-------- Extracted entries

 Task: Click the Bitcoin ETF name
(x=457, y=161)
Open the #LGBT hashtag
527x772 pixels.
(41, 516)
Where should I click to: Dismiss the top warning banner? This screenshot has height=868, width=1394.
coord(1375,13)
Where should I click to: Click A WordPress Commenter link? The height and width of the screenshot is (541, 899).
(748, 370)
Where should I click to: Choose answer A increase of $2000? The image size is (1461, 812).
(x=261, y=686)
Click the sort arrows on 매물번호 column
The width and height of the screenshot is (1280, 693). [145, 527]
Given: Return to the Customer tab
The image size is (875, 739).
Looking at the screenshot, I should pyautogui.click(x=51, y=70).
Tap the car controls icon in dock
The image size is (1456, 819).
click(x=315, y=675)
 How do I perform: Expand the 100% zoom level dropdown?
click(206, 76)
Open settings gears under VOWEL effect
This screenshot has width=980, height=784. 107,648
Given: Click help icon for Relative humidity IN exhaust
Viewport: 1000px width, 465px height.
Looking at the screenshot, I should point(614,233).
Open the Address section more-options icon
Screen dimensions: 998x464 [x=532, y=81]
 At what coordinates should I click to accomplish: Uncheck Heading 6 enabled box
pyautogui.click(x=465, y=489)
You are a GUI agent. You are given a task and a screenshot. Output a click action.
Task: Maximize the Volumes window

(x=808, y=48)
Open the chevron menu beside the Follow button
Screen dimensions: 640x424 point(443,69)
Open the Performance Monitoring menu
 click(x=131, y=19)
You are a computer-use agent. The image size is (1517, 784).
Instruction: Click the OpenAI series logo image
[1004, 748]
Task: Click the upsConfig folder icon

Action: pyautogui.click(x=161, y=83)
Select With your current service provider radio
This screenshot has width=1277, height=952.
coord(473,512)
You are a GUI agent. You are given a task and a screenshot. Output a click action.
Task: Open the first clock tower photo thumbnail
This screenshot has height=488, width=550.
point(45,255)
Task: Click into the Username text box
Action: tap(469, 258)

----------------

Render these entries as a numbered list, leaving out blank lines.

### Expected answer
1.  Task: Click the Bitcoin ETF name
2. (x=457, y=161)
3. Open the #LGBT hashtag
4. 527x772 pixels.
5. (41, 516)
6. Where should I click to: Dismiss the top warning banner? This screenshot has height=868, width=1394.
7. coord(1375,13)
8. Where should I click to: Click A WordPress Commenter link? The height and width of the screenshot is (541, 899).
9. (748, 370)
10. Where should I click to: Choose answer A increase of $2000? The image size is (1461, 812).
11. (x=261, y=686)
12. Click the sort arrows on 매물번호 column
13. The width and height of the screenshot is (1280, 693). [145, 527]
14. Given: Return to the Customer tab
15. The image size is (875, 739).
16. Looking at the screenshot, I should pyautogui.click(x=51, y=70).
17. Tap the car controls icon in dock
18. The image size is (1456, 819).
19. click(x=315, y=675)
20.  How do I perform: Expand the 100% zoom level dropdown?
21. click(206, 76)
22. Open settings gears under VOWEL effect
23. This screenshot has width=980, height=784. 107,648
24. Given: Click help icon for Relative humidity IN exhaust
25. Viewport: 1000px width, 465px height.
26. Looking at the screenshot, I should point(614,233).
27. Open the Address section more-options icon
28. Screen dimensions: 998x464 [x=532, y=81]
29.  At what coordinates should I click to accomplish: Uncheck Heading 6 enabled box
30. pyautogui.click(x=465, y=489)
31. You are a GUI agent. You are given a task and a screenshot. Output a click action.
32. Task: Maximize the Volumes window
33. (x=808, y=48)
34. Open the chevron menu beside the Follow button
35. Screen dimensions: 640x424 point(443,69)
36. Open the Performance Monitoring menu
37.  click(x=131, y=19)
38. You are a computer-use agent. The image size is (1517, 784).
39. Instruction: Click the OpenAI series logo image
40. [1004, 748]
41. Task: Click the upsConfig folder icon
42. Action: pyautogui.click(x=161, y=83)
43. Select With your current service provider radio
44. This screenshot has width=1277, height=952.
45. coord(473,512)
46. You are a GUI agent. You are given a task and a screenshot. Output a click action.
47. Task: Open the first clock tower photo thumbnail
48. This screenshot has height=488, width=550.
49. point(45,255)
50. Task: Click into the Username text box
51. Action: tap(469, 258)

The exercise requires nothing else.